YOUR GOAL: Everything from the line with "The image size is (157, 207)." to the end of the data below, both lines included, should be transcribed exactly; please omit the pictures.

SUPPLIED ENTRIES:
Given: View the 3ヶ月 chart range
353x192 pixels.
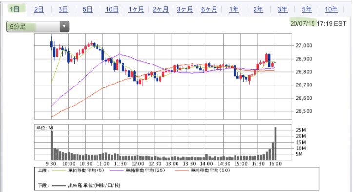Looking at the screenshot, I should [185, 9].
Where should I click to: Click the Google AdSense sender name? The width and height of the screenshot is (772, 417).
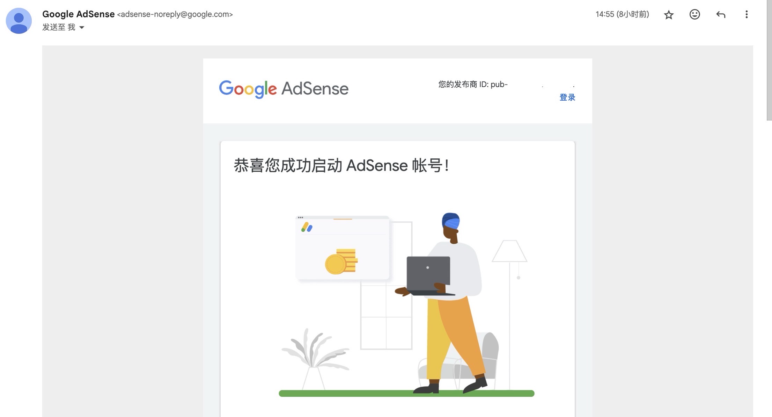[78, 14]
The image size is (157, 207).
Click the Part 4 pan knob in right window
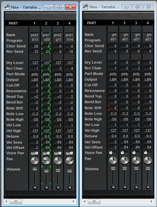[148, 160]
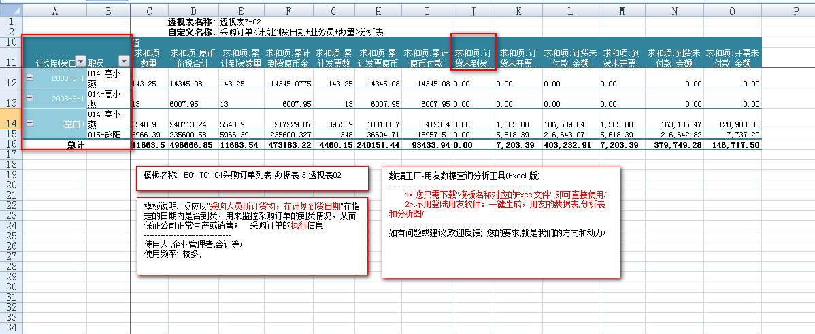Select the 015-赵阳 employee cell
The image size is (815, 334).
[107, 135]
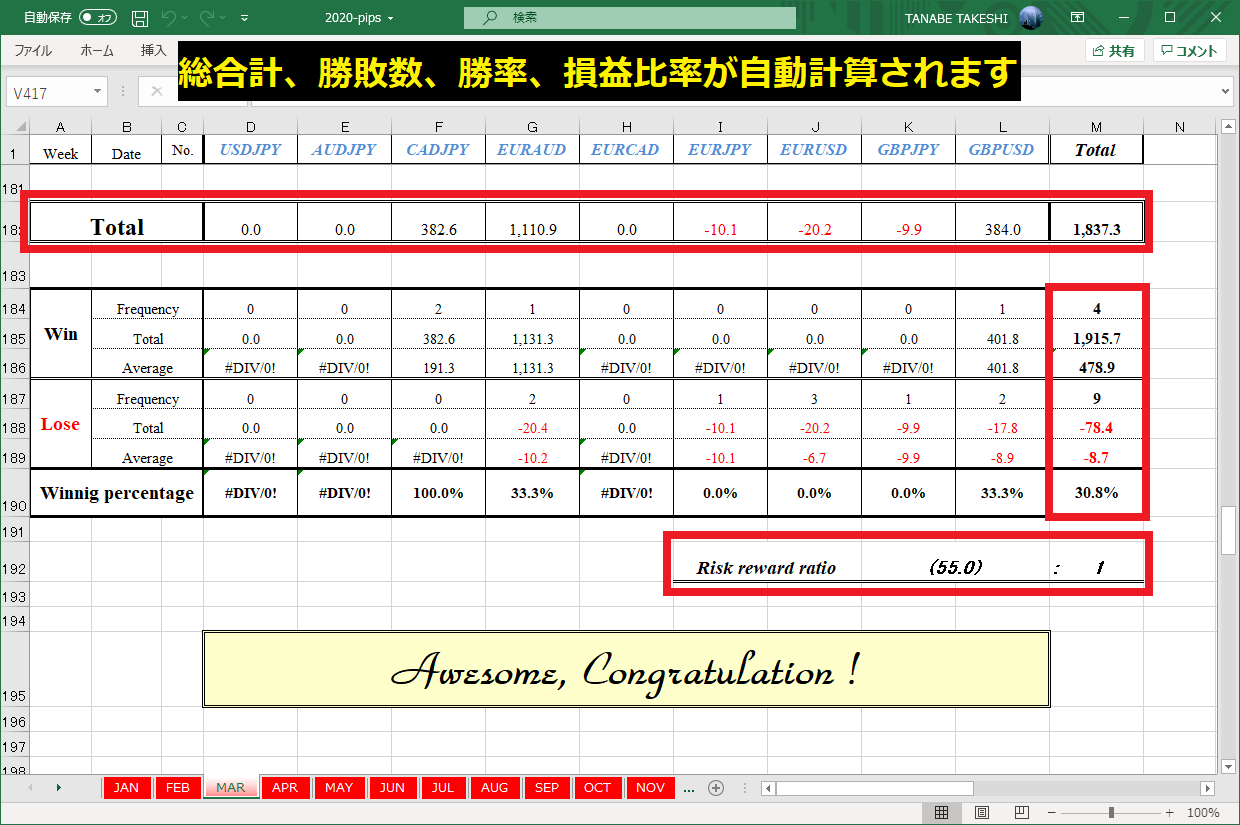Image resolution: width=1240 pixels, height=825 pixels.
Task: Click the user account avatar icon
Action: pyautogui.click(x=1031, y=18)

RESPONSE FOR THIS EXERCISE:
The image size is (157, 207).
Click the Part 4 pan knob in right window
[148, 160]
Select the 015-赵阳 employee cell
The image size is (815, 334).
[107, 135]
Image resolution: width=1240 pixels, height=825 pixels.
Task: Click the user account avatar icon
Action: pyautogui.click(x=1031, y=18)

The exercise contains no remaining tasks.